Karina stared at my smartwatch for a long while, then leaned back in her chair again and took a sip of tea.
“Your Titan, could it be an experimental model that went missing from our family? There are more than a few places after our family’s experimental units, so I honestly can’t tell.”
“Th-that might be possible.”
“If I tell my family about this, your Ailee might be confiscated. Why are you asking me so boldly?”
“Because Senior Karina s-said so.”
I raised my index finger and brought it to my lips.
“E-everything said here is a s-secret.”
“That’s right! I heard it clearly too. Promises have to be kept!”
I wasn’t the only one who nodded. Karina had definitely nodded too.
“You think I’ll keep that?”
“You’re worse than a c-commoner in skill, and you won’t even keep a promise—”
“Shut up. Stop right there.”
The best way to persuade a person is to get under their skin.
I know well because it’s happened to me plenty.

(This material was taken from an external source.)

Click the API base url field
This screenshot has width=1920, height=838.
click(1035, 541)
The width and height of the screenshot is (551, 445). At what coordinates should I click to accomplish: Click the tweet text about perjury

Karina let out a deep sigh, then picked up a cookie from the table with her mouth. It took her quite a long time to chew a single cookie.
After I waited for a while, Karina finally swallowed the cookie.
“I don’t know about this either.”
No, fuck.
No, wait. I had thought that might be the case. From Karina’s startled reaction in the first place, it hadn’t been an “Why is this here?” reaction, but more of a “What is this?” reaction.
Still, it was pretty irritating that every question I asked was answered with “I don’t know.”
“Well, I told you. I said I’d answer that I don’t know for what I don’t know.”
She wasn’t wrong, but still.
“However, I do have a guess.”
“Y-you do?”
When my body leaned forward, Karina tilted her chair back to avoid me. She even stretched out her hand and waved it as if telling me to go back.
Once I backed away, Karina set her chair upright again and opened her mouth.
“Recently, in creating artificial intelligences, development has been underway regarding the personality of artificial intelligences. I’d guess this is probably one of the stages in that development.”
A development stage?
“If you take a human’s level as the maximum and raise the autonomy of the personality to the maximum, I think this might be the form it takes.”
After thinking for a moment, Karina nodded.
“Well, it’s probably one of the earliest artificial intelligence models from the experimental stage. Recently, research has been moving in the direction of suppressing the personality of artificial intelligence as much as possible.”
“Suppressing the personality?”
“Yeah. The conclusion was that the most efficient method is to suppress the personality as much as possible, then overclock the artificial intelligence itself and run it in a state similar to high sync, even if that reduces its lifespan.”
Isn’t that what Levan was using?
Then was the reason Levan’s sync was unusually low also because of this?
More importantly, she’d said she didn’t know anything earlier, but she knew quite a lot about this sort of thing.
“You look like you’re thinking, ‘She knows a lot about this, though.’ I just don’t know the practical and detailed research. I at least know what kind of research my family is doing.”
Does it show on my face that much?
“Yeah, it shows on your face that much. Don’t look so surprised and drink your tea. How about wearing a mask?”
“A m-mask is a bit…”
“Why?”
I’ve gotten somewhat used to the scent of tea. Since I work at the café, I can now tell which teas have good or bad aromas, and what properly brewed tea is like.
Senior Ayla’s tea is definitely a little different. Is there such a thing as talent for this?
Anyway, a mask is out of the question.
“Usually, in this kind of genre, p-people who wear masks either fall into delusion, look mature on the outside but actually never m-matured, or end up constantly doing eccentric things.”
“What are you talking about?”
“There’s j-just something like that.”
A masked man is absolutely out of the question.
And I have no intention of painting Ailee red or giving her horns, either.